The author of this article makes some important points, ones which had sort of been swirling in my own mind but are well stated here. The whole article is worth the read, but her call for pastors and elders to protect the women of their flock really hit home with me.
the matter of how the church should respond to the questions the transgender movement is putting before us must include the specific harm being done to women. If brothers, husbands, and pastors join the culture in erasing women or minimizing what women are, even with the aim of showing hospitality to the lost, they are failing to fulfill their God-given role of protectors and leaders.
For example, in addressing what pronouns Christians should use when speaking to a transgender person, pastor and former Southern Baptist Convention president J.D. Greear framed the question as one of erring on the side of truth or kindness as it applies to the transgender individual.
“Some people on one side are going to say, ‘Hey, we got to tell the truth. And the truth is this person is male or female. So I would be lying if I called somebody who is female and identified as male,’” he said on his podcast, Ask Me Anything. He contrasted that with another view: “There are others who would say, ‘Look, as a courtesy, you should refer to a transgender person by their preferred pronoun as sort of a ‘generosity of spirit’ kind of approach. You see evidence in the Bible of that.”
In outlining the battlefront this way, Greear, as a pastor and an influential leader in the largest protestant denomination in the U.S., considered only the impact such an exchange would have on the transgender individual and the degree to which his choice of words might draw this person to the church. What he did not consider is the impact his pronoun use might have on a girl or young woman (whose feminine identity might very well already be in a fragile state) should she overhear it, or hear of it from a third party, or who certainly might hear his podcast answer.

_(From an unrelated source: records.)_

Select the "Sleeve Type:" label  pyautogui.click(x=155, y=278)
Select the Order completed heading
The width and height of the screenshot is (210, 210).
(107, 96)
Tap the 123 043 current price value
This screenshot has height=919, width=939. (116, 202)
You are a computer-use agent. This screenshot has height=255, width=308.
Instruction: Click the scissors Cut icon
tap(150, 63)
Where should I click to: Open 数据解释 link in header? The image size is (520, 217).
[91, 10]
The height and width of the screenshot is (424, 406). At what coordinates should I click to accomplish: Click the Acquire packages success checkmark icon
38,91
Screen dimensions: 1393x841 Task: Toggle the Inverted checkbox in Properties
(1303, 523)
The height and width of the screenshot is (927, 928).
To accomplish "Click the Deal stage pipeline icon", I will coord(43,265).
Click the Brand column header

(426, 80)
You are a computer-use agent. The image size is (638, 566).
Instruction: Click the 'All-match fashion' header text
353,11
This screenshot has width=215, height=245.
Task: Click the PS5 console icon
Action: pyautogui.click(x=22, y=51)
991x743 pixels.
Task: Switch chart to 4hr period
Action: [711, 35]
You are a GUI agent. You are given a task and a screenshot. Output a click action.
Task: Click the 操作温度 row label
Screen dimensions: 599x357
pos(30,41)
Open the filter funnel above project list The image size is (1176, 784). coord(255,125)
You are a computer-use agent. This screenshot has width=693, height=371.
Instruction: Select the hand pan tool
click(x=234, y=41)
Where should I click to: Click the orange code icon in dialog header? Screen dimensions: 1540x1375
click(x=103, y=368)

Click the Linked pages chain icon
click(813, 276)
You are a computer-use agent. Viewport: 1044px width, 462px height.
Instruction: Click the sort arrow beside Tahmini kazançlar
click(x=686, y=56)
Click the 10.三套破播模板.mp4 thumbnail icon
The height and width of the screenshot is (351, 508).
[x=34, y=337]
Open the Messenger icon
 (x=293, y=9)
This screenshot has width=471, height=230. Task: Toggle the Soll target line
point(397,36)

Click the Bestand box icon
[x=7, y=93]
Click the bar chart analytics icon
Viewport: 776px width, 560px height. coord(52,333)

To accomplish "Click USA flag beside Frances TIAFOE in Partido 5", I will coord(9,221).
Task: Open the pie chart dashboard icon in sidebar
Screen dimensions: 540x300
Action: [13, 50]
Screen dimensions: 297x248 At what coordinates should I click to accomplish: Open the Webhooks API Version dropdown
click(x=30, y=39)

I do not want my tender seven- and twelve-year-old daughters to hear anything from their pastors, elders, or ministry leaders that might bolster our pagan culture’s message that their precious womanhood, given to them by God, can be sacrificed for the sake of some “greater” good. They are already daily hearing that what makes them uniquely feminine can be trampled and bartered away on a social engineering whim.
They are young girls. They are the weaker vessels who demand careful, sensitive consideration both by virtue of their age and by virtue of their sexual identity, as highlighted in 1 Peter 3:7.
If the men of the church join in contributing to this plague on their womanhood, they will have failed in their protector roles as both men and stronger brothers.